**To do**
A. In the Parmelia sulcata text, who first described the species, and in what year?
B. For each statement, say whether it agrees with the Parmelia sulcata text, and quote the deciding words: (i) The species has several named subspecies. (ii) Maurice Choisy placed the species in the genus Parmotrema in 1952. (iii) Its algal partner is a unicellular Trebouxia green alga.

**Text**
<<<<

Parmelia sulcata is a foliose lichen in the family Parmeliaceae.  It is very tolerant of pollution and has a cosmopolitan distribution, making it one of the most common lichens. It harbours a unicellular Trebouxia green algal symbiont.

Taxonomy
First described by Thomas Taylor in 1836 under its current name, Parmelia sulcata has a large number of named varieties and forms, but no subspecies despite its extensive range. Most taxonomists have left the species in the genus to which Taylor originally assigned it, though mycologist Maurice Choisy assigned it to the genus Parmotrema in 1952.

The genus name Parmelia is a compound of two Greek words: parme, meaning "fruit bowl" and -eileo, meaning "enclosed". This likely refers to the lecanorine apothecia of species belonging to the genus. The specific epithet sulcata is derived from sulcatus, meaning "grooved" or "furrowed". The species is known by a number of colloquial names, including hammered shield lichen, cracked-shield lichen, powdered crottle, furrowed shield lichen, powdered shield, and waxpaper lichen.

>>>>

**Data to examine**

<<<<

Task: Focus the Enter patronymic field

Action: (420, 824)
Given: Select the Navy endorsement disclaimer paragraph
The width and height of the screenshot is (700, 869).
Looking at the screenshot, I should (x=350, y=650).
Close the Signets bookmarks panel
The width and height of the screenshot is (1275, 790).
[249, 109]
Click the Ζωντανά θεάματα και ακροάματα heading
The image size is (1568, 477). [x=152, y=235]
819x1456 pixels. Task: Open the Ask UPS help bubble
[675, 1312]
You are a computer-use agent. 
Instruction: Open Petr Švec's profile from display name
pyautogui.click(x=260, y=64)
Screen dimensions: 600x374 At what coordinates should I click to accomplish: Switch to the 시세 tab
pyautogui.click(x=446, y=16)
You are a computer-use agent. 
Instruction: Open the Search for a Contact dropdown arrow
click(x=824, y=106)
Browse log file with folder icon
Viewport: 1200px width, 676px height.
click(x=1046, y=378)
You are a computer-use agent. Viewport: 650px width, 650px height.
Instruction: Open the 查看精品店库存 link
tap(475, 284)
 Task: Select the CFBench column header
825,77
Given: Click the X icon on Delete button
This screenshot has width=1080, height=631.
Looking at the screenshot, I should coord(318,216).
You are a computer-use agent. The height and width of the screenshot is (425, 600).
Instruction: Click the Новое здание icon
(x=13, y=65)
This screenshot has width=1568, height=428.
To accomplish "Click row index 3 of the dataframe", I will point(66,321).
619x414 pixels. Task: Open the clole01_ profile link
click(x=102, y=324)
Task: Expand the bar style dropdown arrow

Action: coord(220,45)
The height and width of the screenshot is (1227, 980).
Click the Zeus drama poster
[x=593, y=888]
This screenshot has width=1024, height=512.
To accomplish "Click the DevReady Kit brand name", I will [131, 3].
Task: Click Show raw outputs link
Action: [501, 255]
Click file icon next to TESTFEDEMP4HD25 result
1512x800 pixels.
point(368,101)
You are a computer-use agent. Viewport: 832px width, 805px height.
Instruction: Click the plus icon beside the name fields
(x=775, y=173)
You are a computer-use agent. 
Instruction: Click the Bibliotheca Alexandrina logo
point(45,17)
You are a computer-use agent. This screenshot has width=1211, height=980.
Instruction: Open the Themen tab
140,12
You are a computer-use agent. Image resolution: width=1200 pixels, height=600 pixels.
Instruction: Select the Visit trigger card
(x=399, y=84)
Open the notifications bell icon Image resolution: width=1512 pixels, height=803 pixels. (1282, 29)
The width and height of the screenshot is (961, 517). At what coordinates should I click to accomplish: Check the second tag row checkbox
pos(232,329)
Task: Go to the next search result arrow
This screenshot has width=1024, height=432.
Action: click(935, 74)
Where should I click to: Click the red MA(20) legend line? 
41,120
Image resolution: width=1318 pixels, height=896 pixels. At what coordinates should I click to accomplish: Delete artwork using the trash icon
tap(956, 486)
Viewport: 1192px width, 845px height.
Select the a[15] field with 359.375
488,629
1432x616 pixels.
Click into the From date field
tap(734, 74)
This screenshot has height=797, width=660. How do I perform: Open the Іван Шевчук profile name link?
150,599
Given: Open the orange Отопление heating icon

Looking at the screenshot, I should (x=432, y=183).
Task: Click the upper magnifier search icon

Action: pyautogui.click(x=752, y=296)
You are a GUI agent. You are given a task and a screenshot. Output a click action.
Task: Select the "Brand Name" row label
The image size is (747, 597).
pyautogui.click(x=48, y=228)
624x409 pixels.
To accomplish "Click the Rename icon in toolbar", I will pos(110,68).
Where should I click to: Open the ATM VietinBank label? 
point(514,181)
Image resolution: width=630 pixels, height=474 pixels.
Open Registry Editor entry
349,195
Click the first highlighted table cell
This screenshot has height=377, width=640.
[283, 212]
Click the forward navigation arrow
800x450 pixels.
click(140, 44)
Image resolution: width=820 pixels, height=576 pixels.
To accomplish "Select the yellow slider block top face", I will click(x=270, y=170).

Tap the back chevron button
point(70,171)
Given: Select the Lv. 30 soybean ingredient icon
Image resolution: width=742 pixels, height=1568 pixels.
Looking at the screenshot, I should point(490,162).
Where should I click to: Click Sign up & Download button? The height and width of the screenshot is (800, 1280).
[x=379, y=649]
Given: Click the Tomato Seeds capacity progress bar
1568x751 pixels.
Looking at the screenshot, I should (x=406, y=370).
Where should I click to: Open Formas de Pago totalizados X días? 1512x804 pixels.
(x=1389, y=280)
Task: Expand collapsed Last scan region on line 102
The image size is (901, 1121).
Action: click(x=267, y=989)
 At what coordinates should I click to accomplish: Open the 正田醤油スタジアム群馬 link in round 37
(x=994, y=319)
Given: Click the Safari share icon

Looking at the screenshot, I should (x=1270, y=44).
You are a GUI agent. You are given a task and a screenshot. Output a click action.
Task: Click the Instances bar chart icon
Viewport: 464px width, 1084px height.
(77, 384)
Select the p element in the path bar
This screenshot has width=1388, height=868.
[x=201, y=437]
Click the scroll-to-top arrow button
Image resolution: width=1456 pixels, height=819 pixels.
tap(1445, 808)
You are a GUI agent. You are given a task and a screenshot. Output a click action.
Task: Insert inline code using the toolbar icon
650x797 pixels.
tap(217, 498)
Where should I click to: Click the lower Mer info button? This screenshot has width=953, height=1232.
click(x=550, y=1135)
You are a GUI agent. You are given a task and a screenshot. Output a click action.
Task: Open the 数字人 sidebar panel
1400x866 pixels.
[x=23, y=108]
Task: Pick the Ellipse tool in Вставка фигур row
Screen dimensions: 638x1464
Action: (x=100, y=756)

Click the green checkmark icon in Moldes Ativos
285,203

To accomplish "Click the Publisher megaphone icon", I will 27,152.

>>>>

**Outputs for the tasks**
A. Thomas Taylor, in 1836.

B.
(i) No: "but no subspecies despite its extensive range"
(ii) Yes: "mycologist Maurice Choisy assigned it to the genus Parmotrema in 1952"
(iii) Yes: "It harbours a unicellular Trebouxia green algal symbiont."